> **Challenge**
Copy the lines of the items below verbatim, starting with the line that contains "Click the printer icon for 打印机和扫描仪" and continuing through the end of the items. Leave the pictures out of your copy.

> **Item coordinate data**

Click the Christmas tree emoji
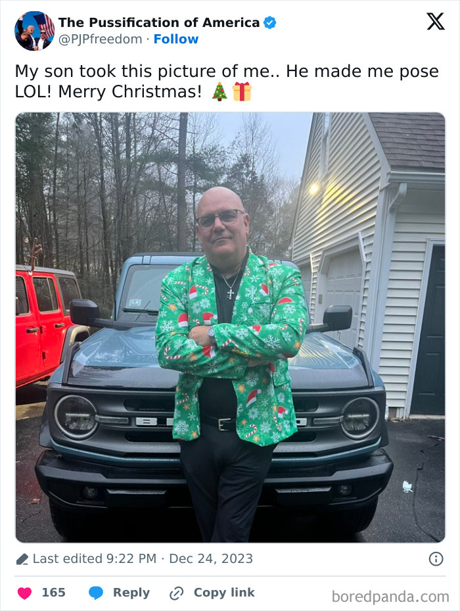The image size is (460, 611). [219, 91]
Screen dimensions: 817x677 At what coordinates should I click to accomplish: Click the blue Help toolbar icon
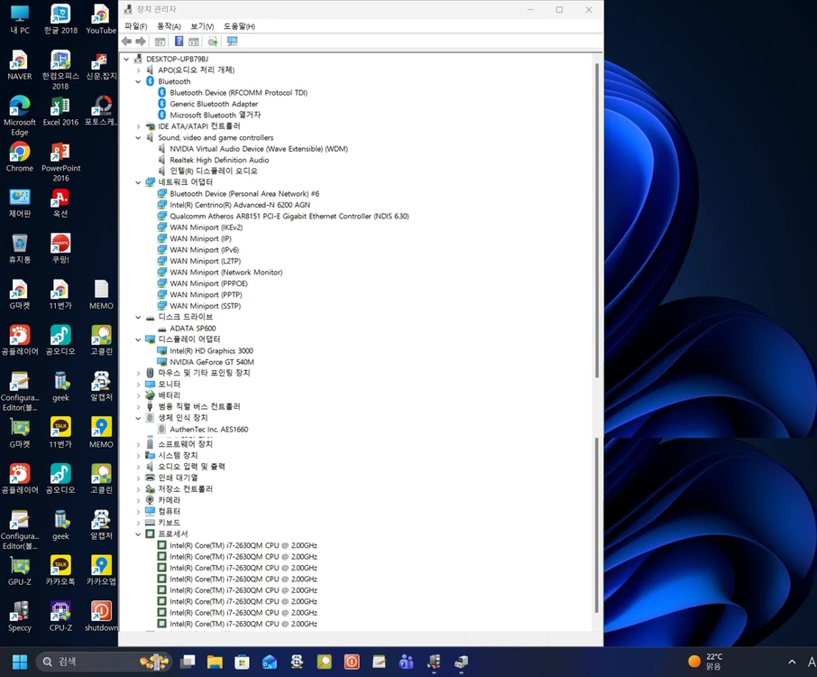click(x=179, y=42)

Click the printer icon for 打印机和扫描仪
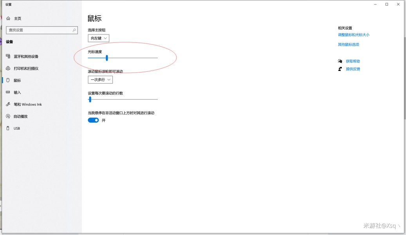(8, 69)
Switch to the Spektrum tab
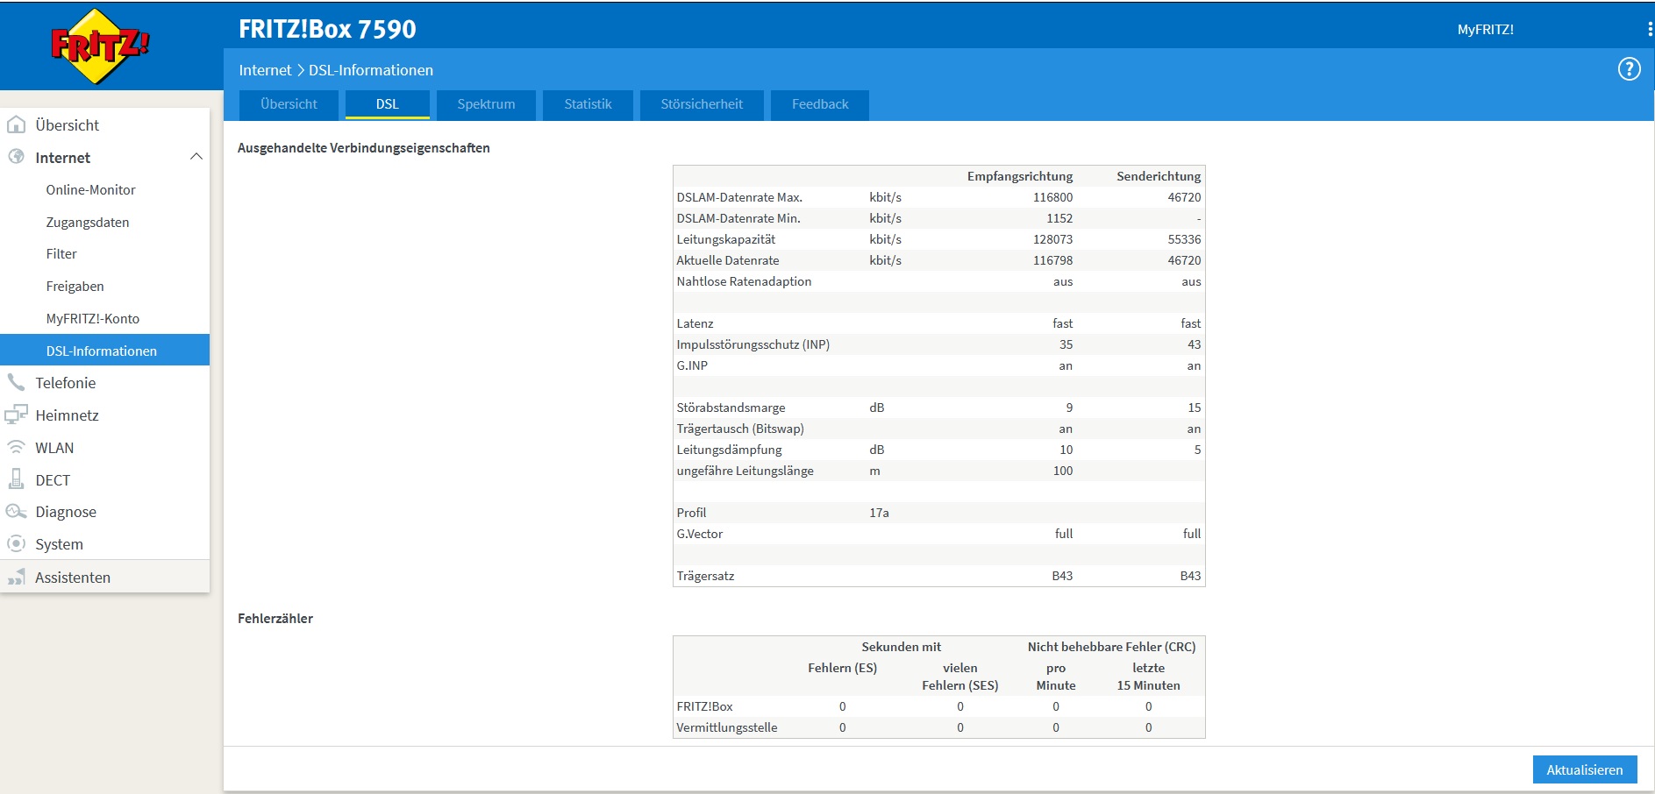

> **Response**
Click the printer icon for 打印机和扫描仪
(8, 69)
Switch to the Spektrum tab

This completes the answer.